『プロレススーパースター列伝』でリック・フレアーを描いた、梶原一騎の「先見の明」
マグミクス / 2020年7月15日 16時10分
■当時の日本では不人気も、NWAの頂点に
1980年から1983年まで小学館「週刊少年サンデー」で連載され、リアルとファンタジーを織り交ぜた「梶原節」によって数多のプロレスラーの活躍が描かれた名作、『プロレススーパースター列伝』(作:梶原一騎、画:原田久仁信)。そのなかで「ワールドワイドな認知度を持つ真のスーパースター」を、あえて挙げるとしたら……? 筆者の頭に思い浮かぶのが、コミックス6巻の「アンドレ・ザ・ジャイアント」と12~13巻の「ハルク・ホーガン」、そしてコミックス最終の17巻に収録された「リック・フレアー」に他なりません。
もちろん、マニア目線で見れば登場するレスラーすべてが魅力的であることは間違いないですし、この『列伝』をプロレスの教科書とした昭和のファンも多いと思いますが、世界規模というスケールで考えると、先に挙げた3人のレスラーが、ある意味「真のスーパースター」と呼べると思います。
とはいえ、連載当時を思い起こしてみると「何で、リック・フレアー編?」と思ってしまったのも小学校高学年だった筆者の偽らざる感想です。
1981年当時に「世界最大の団体、NWA」のチャンピオンだったフレアーが『列伝』の登場人物になることは、今考えれば何ら不思議ではないのですが、正直言って当時の日本での人気はイマイチ。『列伝』のなかでも、やたらと「ハンサムなだけが取り柄のチビで短足なレスラー」として描かれているのですが、リック・フレアーの魅力は、あえていえばプロレス観戦上級者でなければ分かりづらいものかもしれません。
■どんな試合でも成立させる「名人芸」
『WWE リック・フレアー ネイチャーボーイ』 DVD(東宝)。リック・フレアー氏36年のキャリアを網羅したドキュメンタリー映像を収録
今となっては、この『列伝』がプロレスマニアの間で「ほとんどのストーリーが梶原一騎氏の創作」であることも知られているのですが、NWAからWCW、そしてWWEとすべての団体で世界王者となり「16タイム・チャンピオン」と称された後のリック・フレアーの活躍を見れば、梶センセー(ここはあえてブッチャー風に)の眼力、先見の明は『本物』であると言わざるを得ないものです。

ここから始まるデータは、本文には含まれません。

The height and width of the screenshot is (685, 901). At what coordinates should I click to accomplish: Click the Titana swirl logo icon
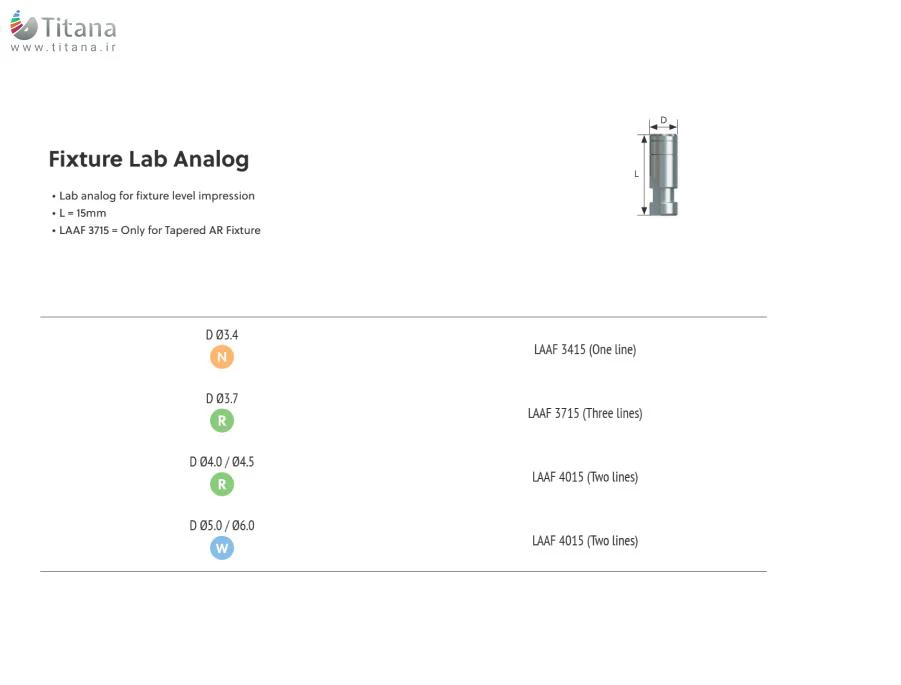click(x=24, y=26)
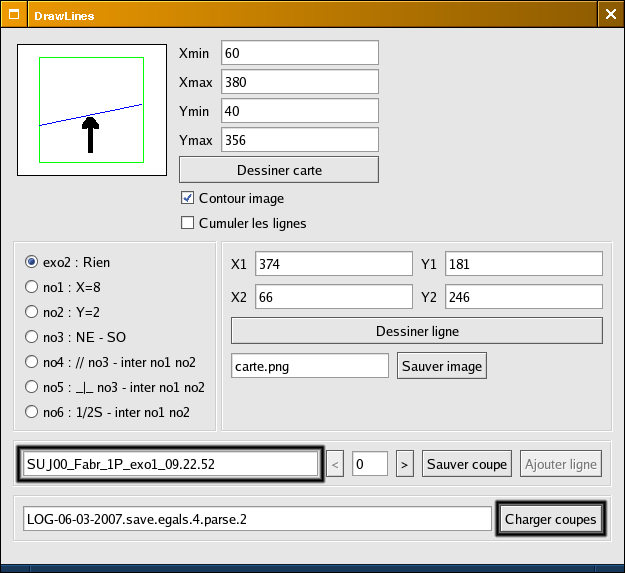Click the Dessiner ligne button
This screenshot has height=573, width=625.
coord(416,330)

もちろん、「プロレスを真剣勝負」と信じていた幼少期の筆者レベルでは、スタン・ハンセンやブルーザー・ブロディ、アブドーラ・ザ・ブッチャーのような「分かりやすい」外人レスラーに魅力を感じていましたし、「ストロングスタイル」を全面に押し出したアントニオ猪木に心酔していたのですが、「どんな相手でも試合を成立させる」というリック・フレアーの「名人芸」といえる部分は、やはり『王者』に相応しい素養です。
1995年4月29日に北朝鮮の綾羅島メーデー・スタジアムで開催された「平和のための平壌国際体育・文化祝典」でアントニオ猪木と対戦し、19万人もの観客を沸かせ、「手のひらの上で転がした」試合は、リック・フレアーという相手だったからこそ、といえると思います。
『列伝』の劇中では、やたらと「チビで短足」であることが誇張され、「弱そうだけど負けない王者」として描かれたリック・フレアーというレスラーですが、そうした「不利な状況を根性で何とかする」という展開も梶原一騎作品の真骨頂。ブッチャーからのアドバイス(もちろん列伝ならではのホラ話)によって「短足を少しでも長く見せるために」スネにニーパットをつけ、「短足だからこそ脚が密着して決まる」四の字固めを必殺技にしたフレアーの活躍は、創作とはいえ物語として読めば秀逸な内容です。
そして、ともすれば大人にならなければ分からないリック・フレアーという玄人好みのレスラーの魅力を、梶原一騎氏は当時の少年であった我々に教えてくれようとしていたのかもしれません。それは、劇中でブッチャーが語った「はずかしがる女の子のパンティーをぬがすみたいで、おもちろ~い」というセリフにも集約されていたような気がします。
攻撃を受け、「やられたフリ」をしつつ最後には勝つリック・フレアーの魅力とブッチャーのセリフ……大人になった今なら、どちらもしみじみと分かります。